* WHAT THE EXERCISE ASKS:
For this exercise, output the line containing "Viewport: 1408px width, 939px" and every line after it through the end of the records, exactly, and no other line.

RECORD EXCERPTS: Begin

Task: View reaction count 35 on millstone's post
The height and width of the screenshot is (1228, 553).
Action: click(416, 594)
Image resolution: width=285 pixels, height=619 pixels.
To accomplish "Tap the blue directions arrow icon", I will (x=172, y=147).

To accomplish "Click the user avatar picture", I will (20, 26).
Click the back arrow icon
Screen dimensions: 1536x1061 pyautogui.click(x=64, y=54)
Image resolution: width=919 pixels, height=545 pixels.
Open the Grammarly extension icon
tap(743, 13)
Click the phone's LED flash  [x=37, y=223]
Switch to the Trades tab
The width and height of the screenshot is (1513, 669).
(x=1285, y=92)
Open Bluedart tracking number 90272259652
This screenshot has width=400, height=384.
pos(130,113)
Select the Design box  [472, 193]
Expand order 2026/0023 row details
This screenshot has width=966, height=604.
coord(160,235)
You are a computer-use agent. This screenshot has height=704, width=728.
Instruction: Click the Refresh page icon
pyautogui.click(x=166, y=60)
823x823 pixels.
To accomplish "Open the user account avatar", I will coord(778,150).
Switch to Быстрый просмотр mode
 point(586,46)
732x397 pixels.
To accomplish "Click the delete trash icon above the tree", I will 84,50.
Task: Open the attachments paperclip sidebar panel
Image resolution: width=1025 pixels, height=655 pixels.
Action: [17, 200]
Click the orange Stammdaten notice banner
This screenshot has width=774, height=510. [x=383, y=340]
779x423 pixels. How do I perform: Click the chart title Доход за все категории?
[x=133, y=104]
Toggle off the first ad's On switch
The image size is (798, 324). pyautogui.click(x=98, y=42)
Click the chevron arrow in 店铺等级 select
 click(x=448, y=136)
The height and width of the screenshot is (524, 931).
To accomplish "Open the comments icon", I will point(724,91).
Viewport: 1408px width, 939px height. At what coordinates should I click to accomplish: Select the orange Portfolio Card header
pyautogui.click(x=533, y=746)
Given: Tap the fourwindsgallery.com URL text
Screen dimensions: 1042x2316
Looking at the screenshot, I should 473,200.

RECORD EXCERPTS: End

* EXPECTED ANSWER:
Viewport: 1408px width, 939px height. At what coordinates should I click to accomplish: Select the orange Portfolio Card header
pyautogui.click(x=533, y=746)
Given: Tap the fourwindsgallery.com URL text
Screen dimensions: 1042x2316
Looking at the screenshot, I should 473,200.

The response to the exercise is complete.